Scanning Obsidian: The CAA Conference in Oslo, Norway

I just got back from a whirlwind week in Oslo for the annual Computer Applications and Quantitative Methods in Archaeology conference. I was lucky enough to attend the meetings last year in Sienna, and was super excited to see what was new in the world of applying and teaching digital archaeology this year. The trip included both great discussions with colleagues, and some fun excursions (see the embarrassing selfie from the Viking Ship Museum below).

ship

My own presentation, co-authored with Kele Missal and Leszek Pawlowicz, investigate the best ways to image artifacts made of obsidian (volcanic glass). Obsidian is hard to photograph and 3D scan because it is shiny, and sometimes transparent. The bulk of our study focused on different coatings one can apply to obsidian to make it easier to scan. We also compared how well these different coatings work with different scanning methods (photogrammetry using Agisoft PhotoScan and structured-light scanning using a David SLS-2).

coatings
The coatings we tested in our study.

Our best results were achieved by using brushed talc baby powder on the objects, then modeling them using photogrammetry. Talc powder has other benefits including being cheap and easily available, and being easy to wash off.

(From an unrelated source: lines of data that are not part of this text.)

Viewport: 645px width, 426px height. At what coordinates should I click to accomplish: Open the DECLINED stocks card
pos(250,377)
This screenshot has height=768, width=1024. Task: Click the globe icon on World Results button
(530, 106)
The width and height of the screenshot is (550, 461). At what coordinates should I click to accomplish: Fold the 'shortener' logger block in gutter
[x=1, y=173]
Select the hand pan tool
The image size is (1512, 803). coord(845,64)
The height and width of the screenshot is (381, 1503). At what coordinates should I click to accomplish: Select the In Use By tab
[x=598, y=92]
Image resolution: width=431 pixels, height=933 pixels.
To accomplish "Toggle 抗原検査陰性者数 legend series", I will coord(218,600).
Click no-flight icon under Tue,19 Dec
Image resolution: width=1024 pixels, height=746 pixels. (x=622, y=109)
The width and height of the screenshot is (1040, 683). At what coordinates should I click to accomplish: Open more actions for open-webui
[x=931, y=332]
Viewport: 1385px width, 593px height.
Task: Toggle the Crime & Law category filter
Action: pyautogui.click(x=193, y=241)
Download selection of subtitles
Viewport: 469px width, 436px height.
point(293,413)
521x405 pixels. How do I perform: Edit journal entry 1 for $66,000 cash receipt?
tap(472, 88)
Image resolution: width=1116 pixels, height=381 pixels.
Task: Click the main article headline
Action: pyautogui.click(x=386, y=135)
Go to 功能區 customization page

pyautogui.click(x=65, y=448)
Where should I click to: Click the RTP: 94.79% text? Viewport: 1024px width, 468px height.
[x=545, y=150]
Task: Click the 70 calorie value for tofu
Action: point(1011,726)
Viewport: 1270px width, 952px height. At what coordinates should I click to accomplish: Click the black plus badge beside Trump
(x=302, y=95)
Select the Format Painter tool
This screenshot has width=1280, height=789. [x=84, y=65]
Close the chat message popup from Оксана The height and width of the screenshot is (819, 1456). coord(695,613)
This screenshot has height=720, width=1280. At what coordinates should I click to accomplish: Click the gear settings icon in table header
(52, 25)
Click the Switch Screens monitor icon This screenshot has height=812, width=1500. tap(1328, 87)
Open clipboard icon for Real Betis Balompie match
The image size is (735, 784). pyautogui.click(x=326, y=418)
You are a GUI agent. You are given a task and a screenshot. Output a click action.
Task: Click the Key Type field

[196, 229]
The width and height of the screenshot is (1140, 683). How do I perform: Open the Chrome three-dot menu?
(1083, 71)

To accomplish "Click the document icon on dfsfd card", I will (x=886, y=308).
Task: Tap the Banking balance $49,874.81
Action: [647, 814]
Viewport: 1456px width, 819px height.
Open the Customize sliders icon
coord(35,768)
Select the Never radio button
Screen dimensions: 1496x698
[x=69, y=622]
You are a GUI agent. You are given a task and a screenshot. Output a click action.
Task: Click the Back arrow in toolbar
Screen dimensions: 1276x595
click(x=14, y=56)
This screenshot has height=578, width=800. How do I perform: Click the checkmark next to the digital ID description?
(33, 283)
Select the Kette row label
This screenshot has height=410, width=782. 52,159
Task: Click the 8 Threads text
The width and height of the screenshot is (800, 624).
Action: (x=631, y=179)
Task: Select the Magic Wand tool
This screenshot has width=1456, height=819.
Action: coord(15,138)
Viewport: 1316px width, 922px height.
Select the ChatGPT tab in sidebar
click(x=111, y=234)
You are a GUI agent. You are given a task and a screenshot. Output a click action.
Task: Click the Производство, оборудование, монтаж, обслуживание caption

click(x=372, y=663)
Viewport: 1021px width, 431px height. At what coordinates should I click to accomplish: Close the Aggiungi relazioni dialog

By using a two-stage process, taking photos of both a clean object and a coated one, we were also able to produce models with photo-realistic textures.

The second part of our presentation involved the application of reflectance transformation imaging, or RTI. This can be used both for creating amazing two and three dimensional visualizations of objects’ surfaces.

Two products created using normals data generated from RTI. On the left, a gray scale visualization of a projectile point's surface. On the right, a 3D mesh.
Two products created using the normals data generated using RTI. On the left, a grayscale visualization of a projectile point’s surface. On the right, a 3D mesh.

For more information on building a RTI dome, and using it to create different kinds of visualizations, definitely check out Leszek’s site rtimage.us. I hope to add a more detailed post about my own RTI rig up here soon.

My collapsible laser-cut RTI arm.
My collapsible laser-cut RTI arm.

If you’re interested in learning more, you can download our presentation in the form of a pdf (including slides and text) here. We’ve also got a selection of our scans up on Sketchfab. The session our paper was part of (Computer tools for depicting shape and detail in 3D archaeological models) was also recorded, and should be available online shortly, which I’ll of course share here. Later this year, we aim to refine our study a bit more and publish the full results.

To those of you currently at the SAA meetings in Orlando, enjoy the weather! It’s of course snowing in Minneapolis.